**Supplied entries:**
-=-=-=-=-

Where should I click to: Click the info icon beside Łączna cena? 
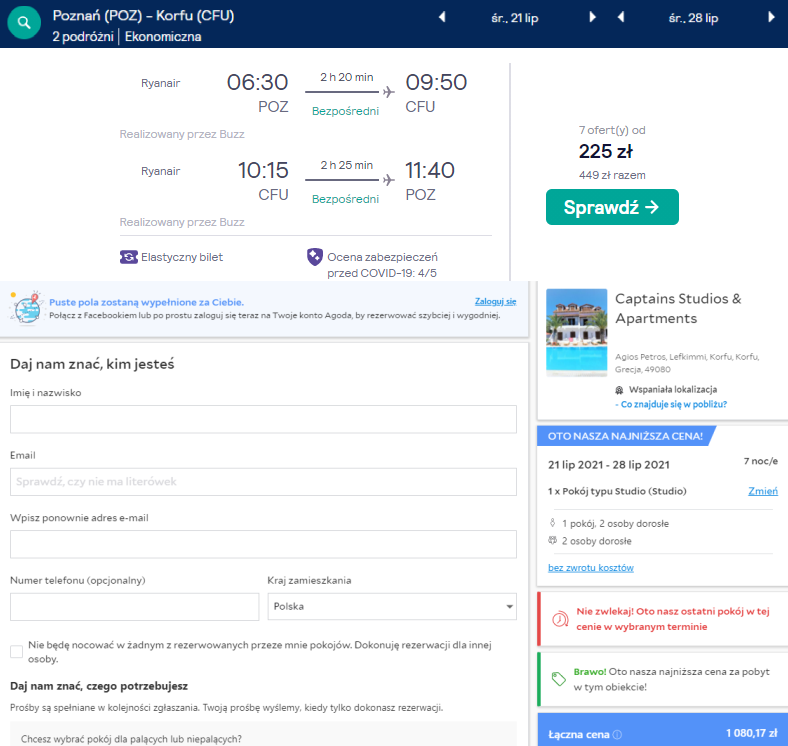[x=617, y=735]
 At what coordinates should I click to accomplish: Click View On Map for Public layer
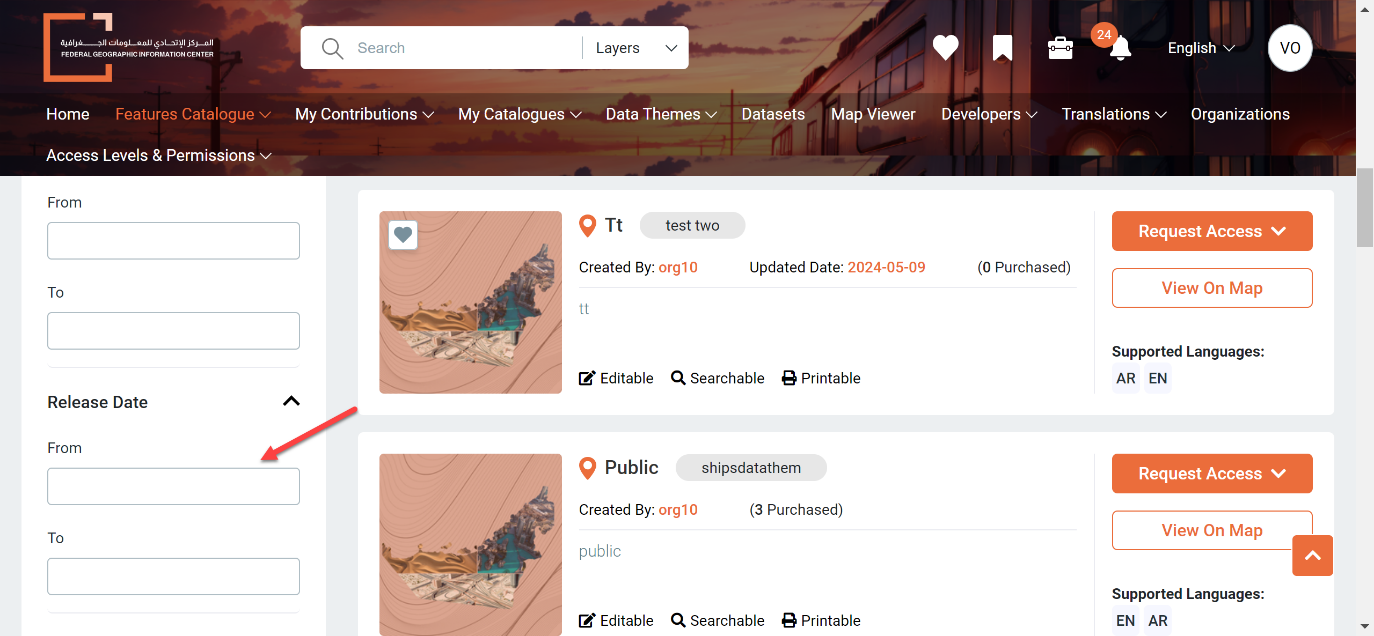pyautogui.click(x=1212, y=530)
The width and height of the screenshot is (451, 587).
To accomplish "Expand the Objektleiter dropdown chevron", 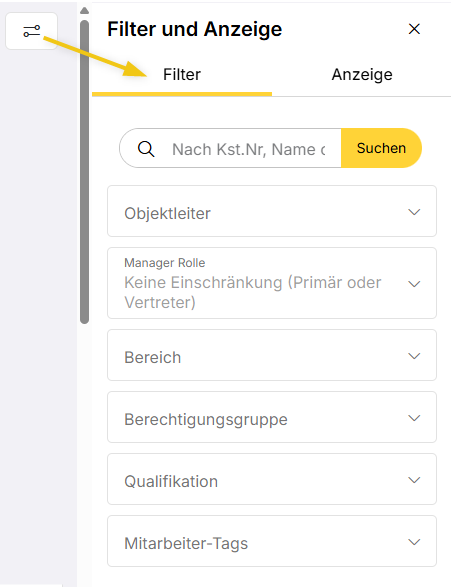I will [x=414, y=212].
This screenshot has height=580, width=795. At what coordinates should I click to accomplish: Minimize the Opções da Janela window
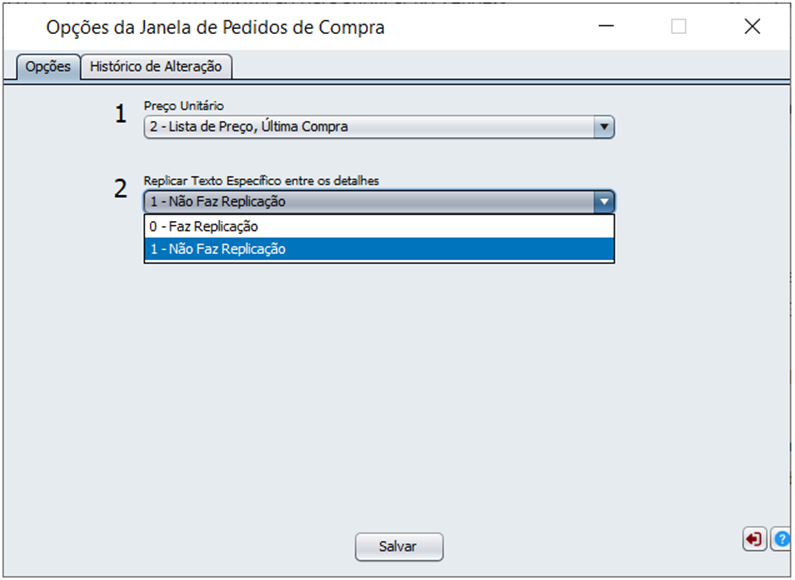(x=606, y=26)
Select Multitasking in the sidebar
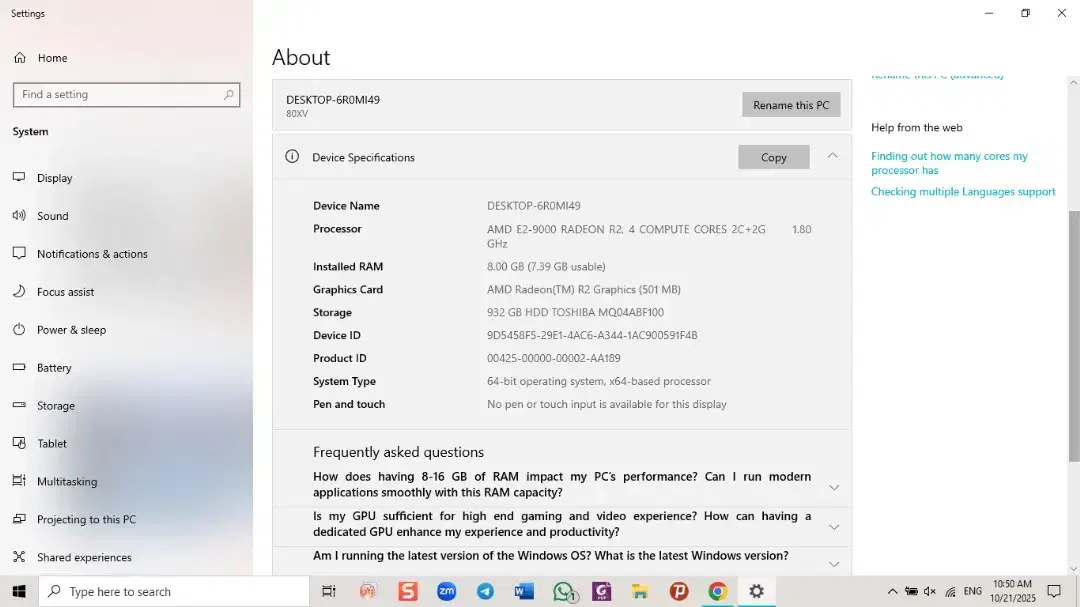This screenshot has height=607, width=1080. 66,482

-=-=-=-=-

**Task details:** What is needed is an exact retyping of the lines from the start of the data through the line with "The width and", with both end lines kept and every picture left out.

**Answer section:**
Where should I click to: Click the info icon beside Łączna cena? 
[x=617, y=735]
 At what coordinates should I click to accomplish: Click View On Map for Public layer
pyautogui.click(x=1212, y=530)
The width and height of the screenshot is (451, 587).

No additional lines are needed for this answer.